■ Source document ■
★ ★ ★
Methods such as to()/.cpu()/.ipu(), cause our model to be run on the given target device. However, this may also hint to the given framework what the target is which is also taken into account in cases of optimization, our chosen ones do not do this and use other ways to specify both where and how to run.

### 7.2 Exporting Models to files

This step is extremely important as it can make or break the model's performance. First and foremost, TensorFlow has the function tf.saved\_model.save() which simply dumps a bunch of files into a directory that represent the model. This isn't as interesting as the tf.lite.TFLiteConverter module. The converter object is constructed from one of a keras model, a saved\_model path generated by the above save function, or a concrete function. After creation we can set a vast number of options such as .optimizations, .inference\_input\_type or .target\_spec.supported\_ops. Most importantly we

should set optimizations to the value [tf.lite.Optimize.DEFAULT], as without this the model won't quantize, nor perform very well. Once this is done setting inference in/out-put types is optional and useful for quantization. It must be stated however that mixing types in the graph leads to something called hybrid data types, which are not supported by the NPU and LiteRT will simply signal an error and fall back onto the CPU delegate.
★ ★ ★
■ Tasks ■
1 > In the passage on exporting models, what value should the converter's optimizations option be set to?
2 > Copy out the passage on exporting models from "should set optimizations" up to and including "the CPU delegate.".

■ Collected data ■
★ ★ ★
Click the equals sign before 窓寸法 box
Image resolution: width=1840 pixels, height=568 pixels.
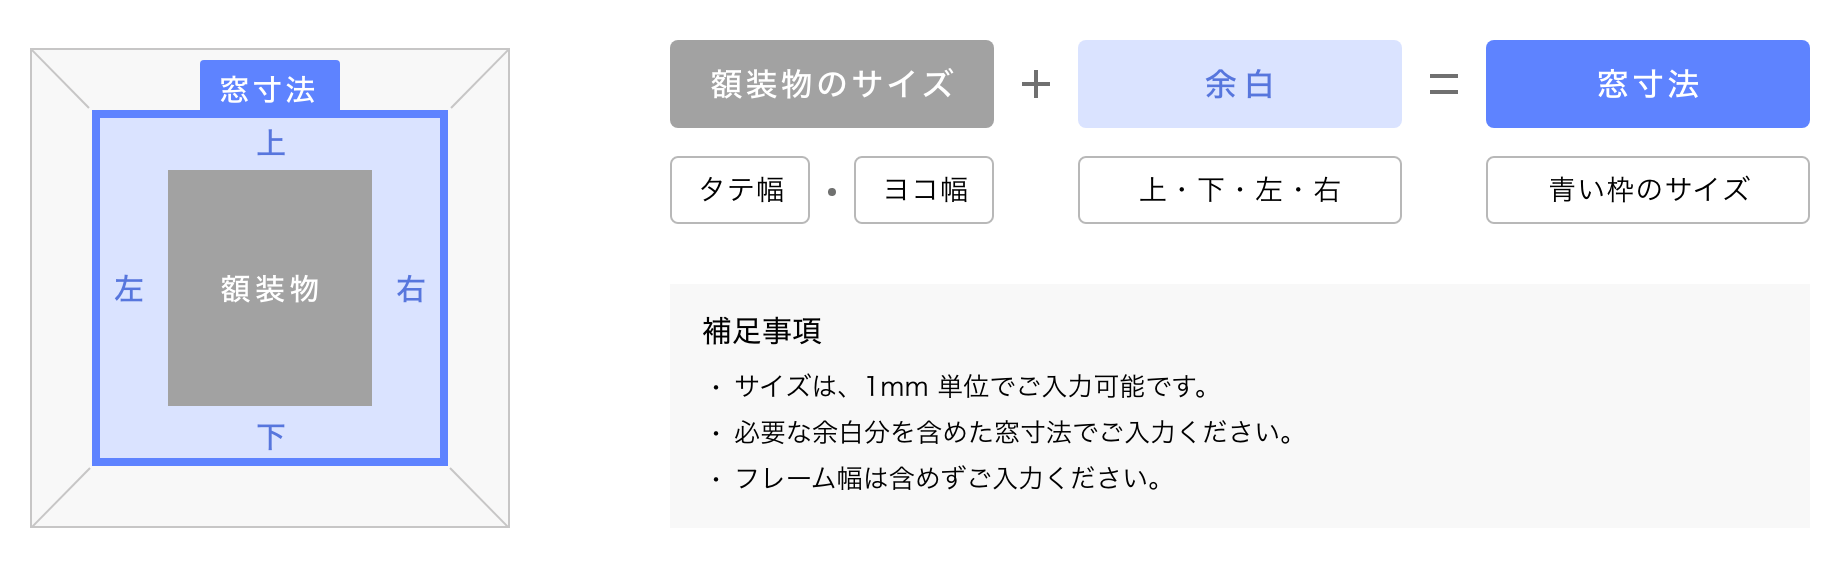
★ ★ ★
■ In response ■
1 > [tf.lite.Optimize.DEFAULT]

2 >
should set optimizations to the value [tf.lite.Optimize.DEFAULT], as without this the model won't quantize, nor perform very well. Once this is done setting inference in/out-put types is optional and useful for quantization. It must be stated however that mixing types in the graph leads to something called hybrid data types, which are not supported by the NPU and LiteRT will simply signal an error and fall back onto the CPU delegate.